Market Monitor construction Italy 2019

Market Monitor

  • Italy
  • Construction

21st February 2019

Besides the low spending capacity, ongoing tight lending conditions set by banks remain one of the main reasons for the subdued sector performance.

  • More deterioration after a modest rebound
  • Business failures of some major players in 2018
  • Insolvencies expected to increase again in 2019

 

 

While in early 2018 there was the expectation of a continued modest rebound of Italian construction performance, this has not materialized. To the contrary, in 2019 the sector is facing one of the most challenging periods since the beginning of the economic crisis in 2008, with subdued demand and further deteriorating profit margins.

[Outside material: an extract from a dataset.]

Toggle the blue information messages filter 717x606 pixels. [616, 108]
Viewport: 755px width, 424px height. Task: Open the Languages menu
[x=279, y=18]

In the residential construction segment investments made in 2017 were still more than 60% lower than in 2008, which could not be compensated by a 20% increase in restoration work (mainly based on public investments). Investments in new residential buildings grew just 2% in 2018, and the backlog of unsold houses still amounts to 1.4 million units.

While investments in commercial construction have modestly rebounded since 2016 (e.g. investments in malls and industrial plants increased by about 2% in 2017 and 2018), the 2019 outlook is hampered by lower GDP growth and increased economic uncertainty.

 

 

Public construction investment remains far below the 2008 pre-crisis level. While the number of public tenders rose 33% in 2018 (up to EUR 29.7 billion, driven by investments in railway infrastructure), financial coverage could be an issue due to increased uncertainty about future spending capacity.

Besides the still low spending capacity, ongoing tight lending conditions set by banks remain one of the main reasons for the subdued performance of construction, exacerbating the fact that many Italian construction businesses are highly geared. New loans for construction businesses decreased 12% year-on-year in value in 2018, more than for any other Italian industry. Larger construction companies have looked for alternative liquidity sources such as bonds, but those are more expensive than bank loans when operating margins are low.

 

 

Payment experience in the construction sector has been bad over the past two years, and non-payment notifications were at a very high level in 2018. Last year several of the top 50 Italian construction businesses went insolvent or faced severe liquidity crisis. This was mainly due to devaluation of trade receivables and order backlog in some markets abroad (Algeria, Venezuela), high financial leverage to finance the working capital requirements and capital expenditure, and slow payments from public clients. The business failures of larger players have affected many subcontractors and suppliers of cement, concrete and steel. Therefore we expect that in 2019 both the number of non-payment notifications and insolvencies will sharply increase.

 

 

Due to the adverse insolvency development, subdued demand for residential buildings, uncertainty about the future spending capacity of public bodies and their persistent bad payment behaviour our underwriting stance is very restrictive for all main subsectors. However, we observe that the restoration segment still performs well, while the same accounts for certain export-driven construction material segments (e.g. ceramics, tiles, and glass).